AIM OF THE EXERCISE — With no words added or dropped, transcribe the listing that follows.
==== RECORDS SUPPLIED
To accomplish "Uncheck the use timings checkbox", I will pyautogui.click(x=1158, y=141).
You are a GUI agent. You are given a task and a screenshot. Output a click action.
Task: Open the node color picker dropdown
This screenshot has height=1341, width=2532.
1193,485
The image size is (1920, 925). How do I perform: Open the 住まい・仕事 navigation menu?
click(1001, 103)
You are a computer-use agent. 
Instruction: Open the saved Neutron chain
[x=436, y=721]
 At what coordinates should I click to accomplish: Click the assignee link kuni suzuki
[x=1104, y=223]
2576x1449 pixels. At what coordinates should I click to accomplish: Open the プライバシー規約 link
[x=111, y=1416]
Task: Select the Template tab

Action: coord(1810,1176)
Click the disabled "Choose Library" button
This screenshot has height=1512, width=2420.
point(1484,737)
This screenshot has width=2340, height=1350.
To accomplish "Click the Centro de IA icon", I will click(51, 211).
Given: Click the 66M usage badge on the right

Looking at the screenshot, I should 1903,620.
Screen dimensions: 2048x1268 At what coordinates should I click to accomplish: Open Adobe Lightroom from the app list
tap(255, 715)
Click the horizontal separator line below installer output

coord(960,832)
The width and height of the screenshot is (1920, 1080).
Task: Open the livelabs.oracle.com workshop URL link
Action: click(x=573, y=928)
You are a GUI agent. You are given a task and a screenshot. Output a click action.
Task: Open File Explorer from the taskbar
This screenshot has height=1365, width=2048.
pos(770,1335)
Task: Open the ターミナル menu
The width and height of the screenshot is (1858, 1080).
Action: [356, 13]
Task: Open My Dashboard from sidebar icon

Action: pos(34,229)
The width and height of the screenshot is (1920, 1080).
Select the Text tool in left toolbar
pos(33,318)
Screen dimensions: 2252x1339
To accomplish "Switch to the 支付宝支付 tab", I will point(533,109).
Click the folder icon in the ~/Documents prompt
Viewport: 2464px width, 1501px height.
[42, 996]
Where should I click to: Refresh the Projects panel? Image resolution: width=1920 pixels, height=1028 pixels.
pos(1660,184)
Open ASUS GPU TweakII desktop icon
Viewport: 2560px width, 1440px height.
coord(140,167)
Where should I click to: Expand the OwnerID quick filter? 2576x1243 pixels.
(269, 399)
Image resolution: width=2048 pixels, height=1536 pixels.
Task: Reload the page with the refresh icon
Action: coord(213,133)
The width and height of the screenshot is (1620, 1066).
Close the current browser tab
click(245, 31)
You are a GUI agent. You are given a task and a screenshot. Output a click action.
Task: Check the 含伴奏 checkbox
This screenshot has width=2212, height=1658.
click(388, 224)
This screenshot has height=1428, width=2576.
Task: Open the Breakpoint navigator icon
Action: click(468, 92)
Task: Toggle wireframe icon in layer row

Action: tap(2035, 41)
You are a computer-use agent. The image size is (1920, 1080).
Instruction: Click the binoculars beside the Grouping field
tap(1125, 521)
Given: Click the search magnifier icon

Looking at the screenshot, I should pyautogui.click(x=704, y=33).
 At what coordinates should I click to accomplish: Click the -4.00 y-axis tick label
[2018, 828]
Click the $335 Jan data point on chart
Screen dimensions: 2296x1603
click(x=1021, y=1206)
========
THE COMPLETED TASK —
To accomplish "Uncheck the use timings checkbox", I will pyautogui.click(x=1158, y=141).
You are a GUI agent. You are given a task and a screenshot. Output a click action.
Task: Open the node color picker dropdown
This screenshot has height=1341, width=2532.
1193,485
The image size is (1920, 925). How do I perform: Open the 住まい・仕事 navigation menu?
click(1001, 103)
You are a computer-use agent. 
Instruction: Open the saved Neutron chain
[x=436, y=721]
 At what coordinates should I click to accomplish: Click the assignee link kuni suzuki
[x=1104, y=223]
2576x1449 pixels. At what coordinates should I click to accomplish: Open the プライバシー規約 link
[x=111, y=1416]
Task: Select the Template tab

Action: coord(1810,1176)
Click the disabled "Choose Library" button
This screenshot has height=1512, width=2420.
point(1484,737)
This screenshot has width=2340, height=1350.
To accomplish "Click the Centro de IA icon", I will click(51, 211).
Given: Click the 66M usage badge on the right

Looking at the screenshot, I should 1903,620.
Screen dimensions: 2048x1268 At what coordinates should I click to accomplish: Open Adobe Lightroom from the app list
tap(255, 715)
Click the horizontal separator line below installer output

coord(960,832)
The width and height of the screenshot is (1920, 1080).
Task: Open the livelabs.oracle.com workshop URL link
Action: click(x=573, y=928)
You are a GUI agent. You are given a task and a screenshot. Output a click action.
Task: Open File Explorer from the taskbar
This screenshot has height=1365, width=2048.
pos(770,1335)
Task: Open the ターミナル menu
The width and height of the screenshot is (1858, 1080).
Action: [356, 13]
Task: Open My Dashboard from sidebar icon

Action: pos(34,229)
The width and height of the screenshot is (1920, 1080).
Select the Text tool in left toolbar
pos(33,318)
Screen dimensions: 2252x1339
To accomplish "Switch to the 支付宝支付 tab", I will point(533,109).
Click the folder icon in the ~/Documents prompt
Viewport: 2464px width, 1501px height.
[42, 996]
Where should I click to: Refresh the Projects panel? Image resolution: width=1920 pixels, height=1028 pixels.
pos(1660,184)
Open ASUS GPU TweakII desktop icon
Viewport: 2560px width, 1440px height.
coord(140,167)
Where should I click to: Expand the OwnerID quick filter? 2576x1243 pixels.
(269, 399)
Image resolution: width=2048 pixels, height=1536 pixels.
Task: Reload the page with the refresh icon
Action: coord(213,133)
The width and height of the screenshot is (1620, 1066).
Close the current browser tab
click(245, 31)
You are a GUI agent. You are given a task and a screenshot. Output a click action.
Task: Check the 含伴奏 checkbox
This screenshot has width=2212, height=1658.
click(388, 224)
This screenshot has height=1428, width=2576.
Task: Open the Breakpoint navigator icon
Action: click(468, 92)
Task: Toggle wireframe icon in layer row

Action: tap(2035, 41)
You are a computer-use agent. The image size is (1920, 1080).
Instruction: Click the binoculars beside the Grouping field
tap(1125, 521)
Given: Click the search magnifier icon

Looking at the screenshot, I should pyautogui.click(x=704, y=33).
 At what coordinates should I click to accomplish: Click the -4.00 y-axis tick label
[2018, 828]
Click the $335 Jan data point on chart
Screen dimensions: 2296x1603
click(x=1021, y=1206)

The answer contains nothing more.